JAKARTA - Pernah melihat kura-kura raksasa? Setelah sempat di ambang kepunahan pada akhir abad ke-19, kura-kura raksasa darat asli Kepulauan Galapagos di kawasan Ekuador, Amerika Selatan, dekat Samudra Pasifik kembali setelah sempat diburu oleh para bajak laut, pemukim, dan pemburu ikan paus yang datang ke pulau tersebut.
Para pendatang tersebut sempat merusak ekosistem kura-kura darat raksasa di Galapagos karena juga mendatangkan hewan spesies lain seperti kambing yang memakan secara berlebihan tanaman yang jadi makanan kura-kura dan mendatangkan tikus yang memakan telur kura-kura. Di pulau Española yang termasuk bagian Kepulauan Galapagos, kini hanya tersisa 14 ekor saja padahal semula memiliki 10.000 ekor kura-kura. Daerah sabana yang terdapat di pulau itu juga berubah jadi tanah tandus karena rumputnya habis dimakan oleh kambing, dilansir dari Science Times, Selasa (17/10/2023).
Upaya Pemulihan Ekosistem Kura-Kura
Setelah satu abad, para pegiat konservasi berupaya memulihkan populasi kura-kura darat raksasa yang ada di pulau Española. Hewan pendatang seperti kambing dan tikus mulai dimusnahkan dan menangkap sisa kura-kura Galapagos untuk diternak di penangkaran.
Setelah upaya tersebut, wilayah yang semula tandus mulai ditumbuhi pepohonan lebat dan semak berkayu sejak kambing sudah tidak ada di pulau tersebut. Pemulihan penuh pulau tersebut hingga kembali menjadi sabana harus menunggu kembalinya kura-kura di daratan pulau tersebut.
Bekerja sama dengan LSM Galapagos Conservancy dan Direktorat Taman Nasional Galapagos, para pegiat konservasi kembali melepas kurang lebih 2000 kura-kura raksasa hasil penangkaran ke pulau Española.

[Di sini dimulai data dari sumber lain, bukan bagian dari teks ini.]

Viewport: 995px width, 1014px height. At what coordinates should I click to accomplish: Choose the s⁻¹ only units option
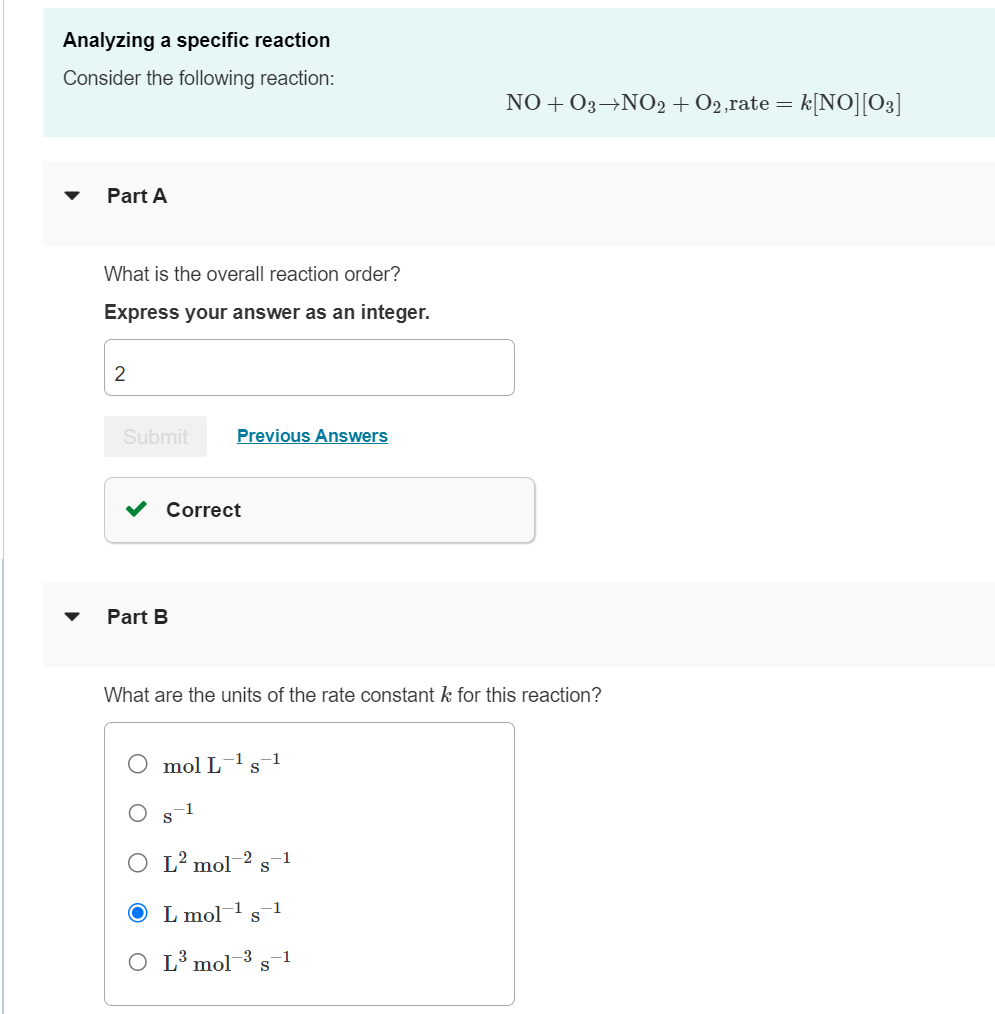139,813
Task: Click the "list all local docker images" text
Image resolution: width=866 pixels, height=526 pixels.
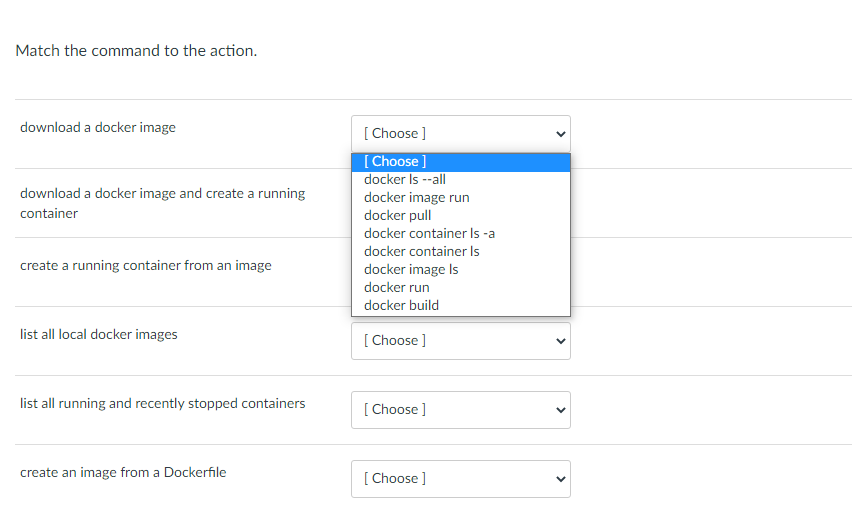Action: pos(99,334)
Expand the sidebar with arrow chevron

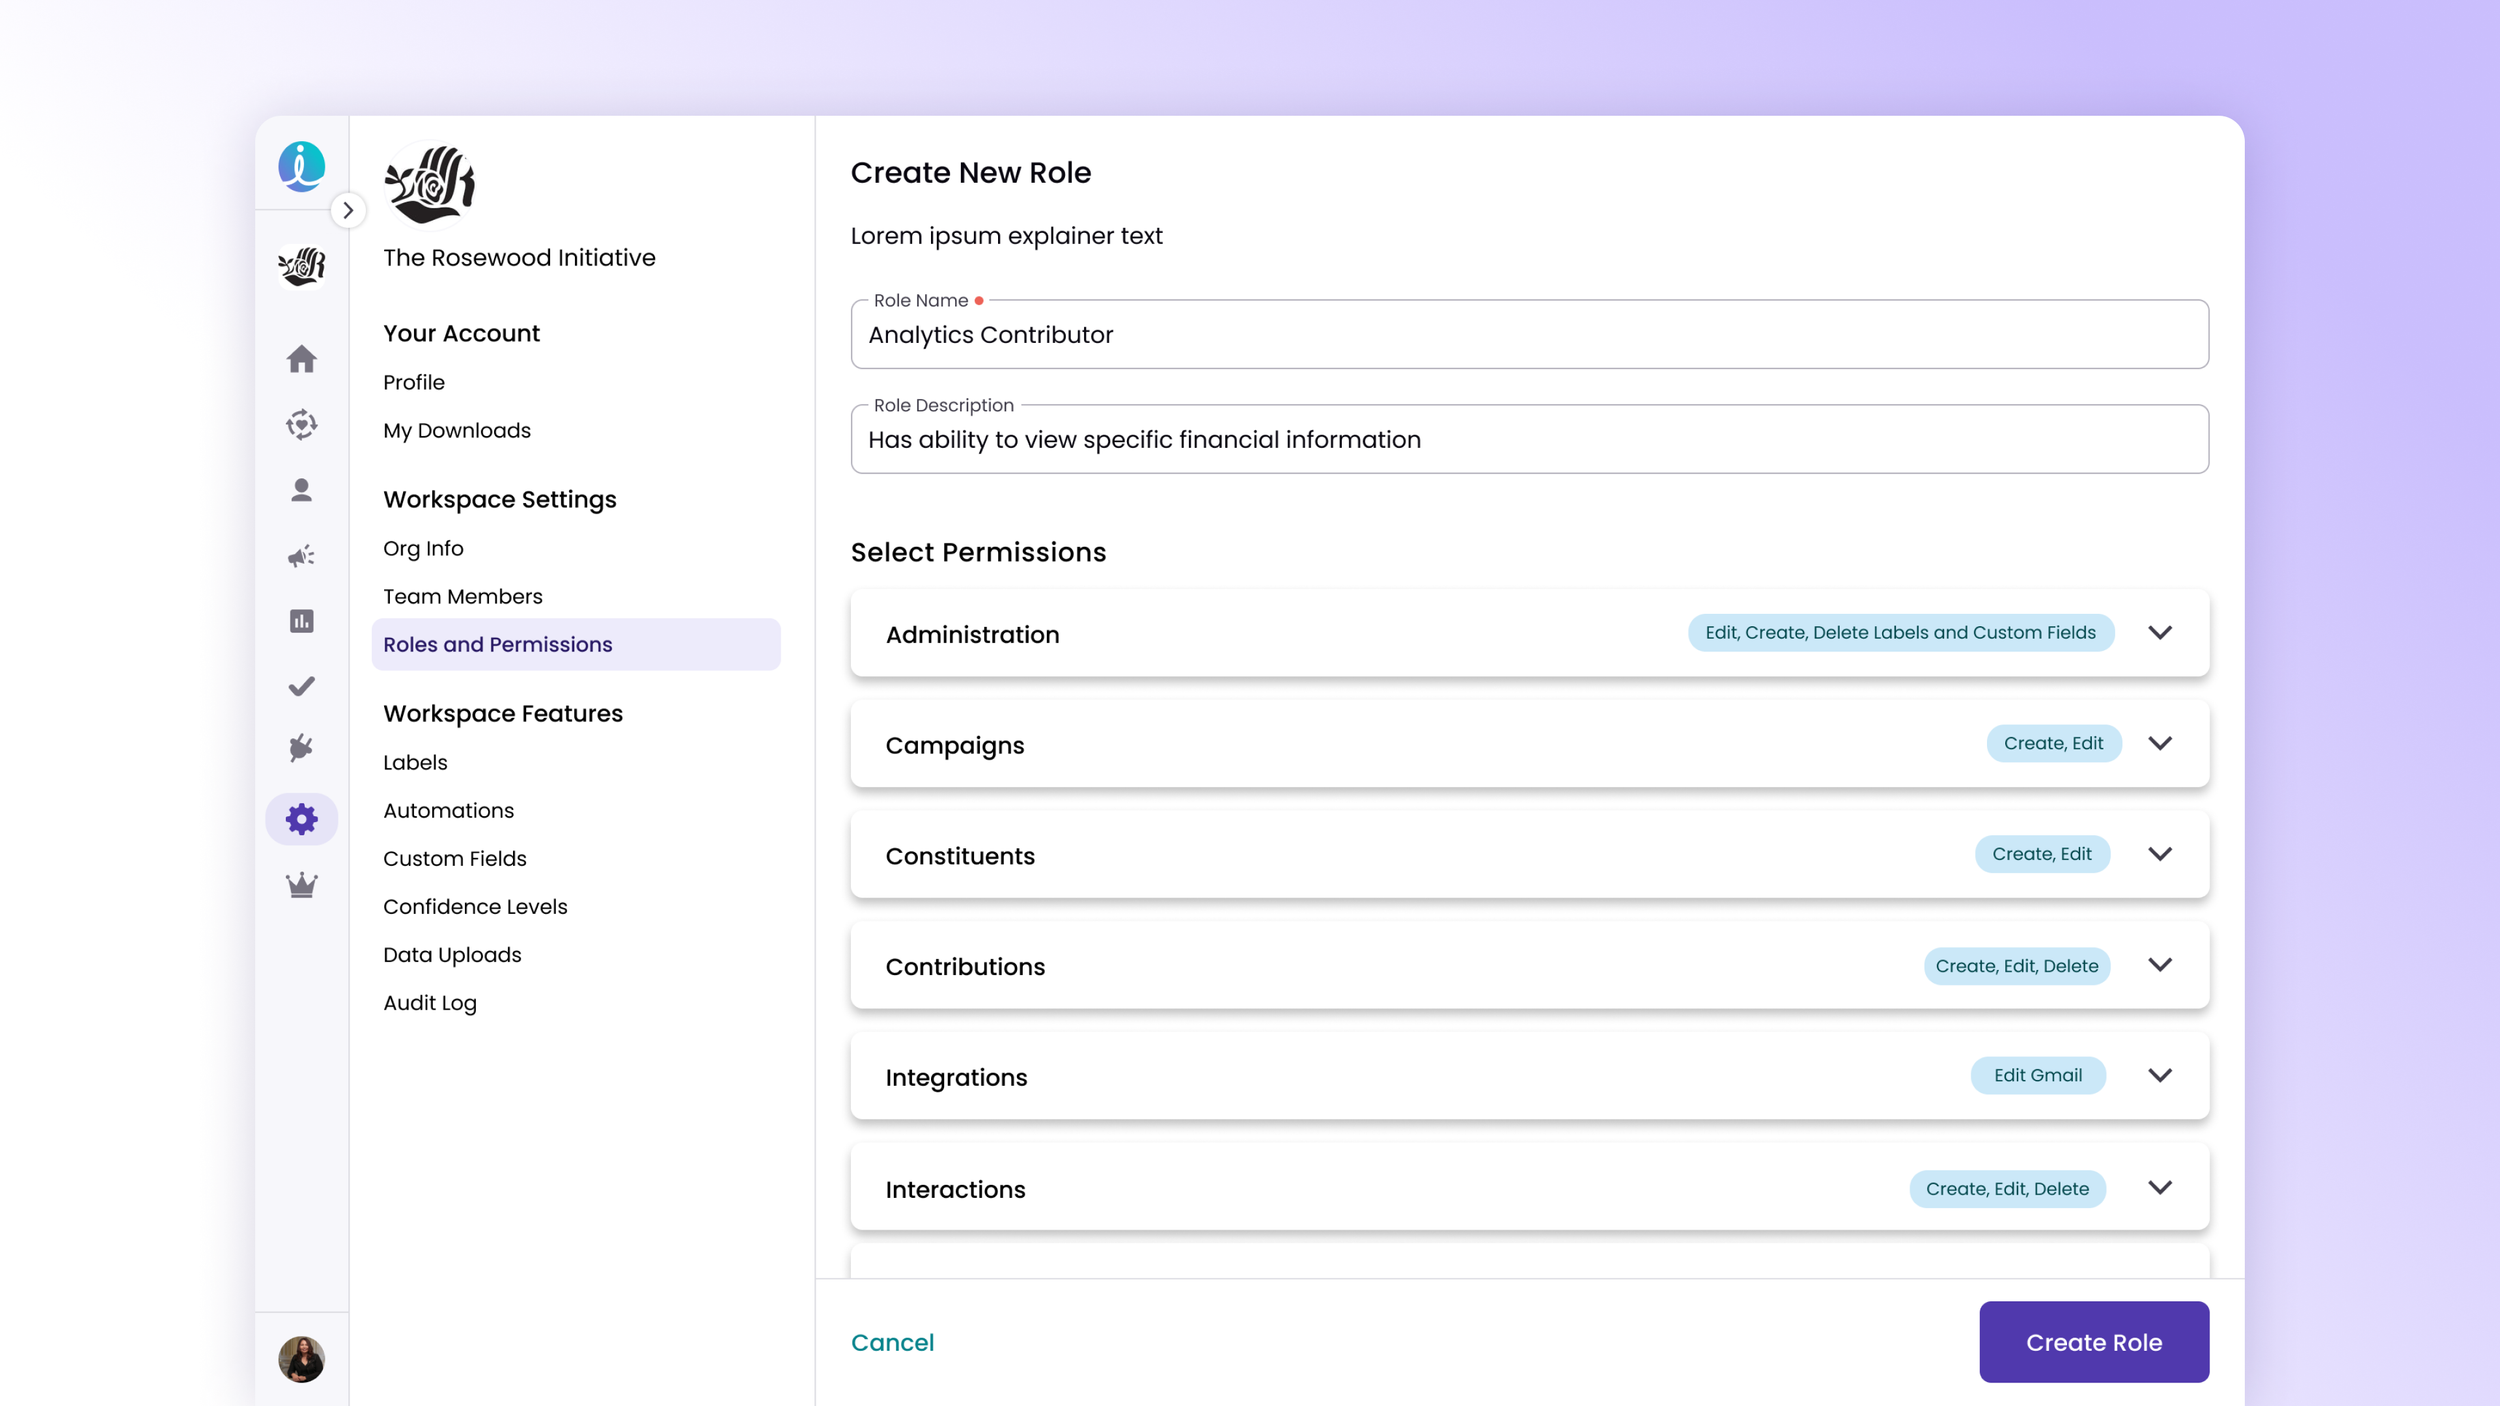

Kura-kura yang tersisa dimasukkan ke penangkaran sejak tahun 1963 dan 1974 telah dilepasliarkan pada tahun 2020 lalu.
Sejak kembalinya kura-kura di daratan Española, populasinya meningkat hingga 3000 ekor. Para ahli juga melihat transformasi ekologi Española ketika kura-kura mengurangi jumlah tanaman berkayu, yang menyebabkan perluasan padang rumput di pulau tersebut.
BACA JUGA:
Kura-kura raksasa juga dapat menjadi arsitek ekologi yang mengubah lanskap saat mereka menjelajah, buang air besar, dan berjalan dengan susah payah sebab menginjak-injak pohon-pohon muda dan semak-semak sebelum mereka tumbuh cukup besar untuk menghalangi jalan burung laut yang ada di pulau itu.
Namun, para pegiat konservasi masih memiliki banyak pekerjaan yang harus dilakukan. Pada tahun 2020, 78% pulau ini masih didominasi oleh vegetasi berkayu. Para ahli mengatakan mungkin diperlukan waktu beberapa abad lagi sebelum kura-kura raksasa dapat mencapai kembali rasio rumput, pohon, dan semak sebelum orang Eropa tiba di kepulauan ini.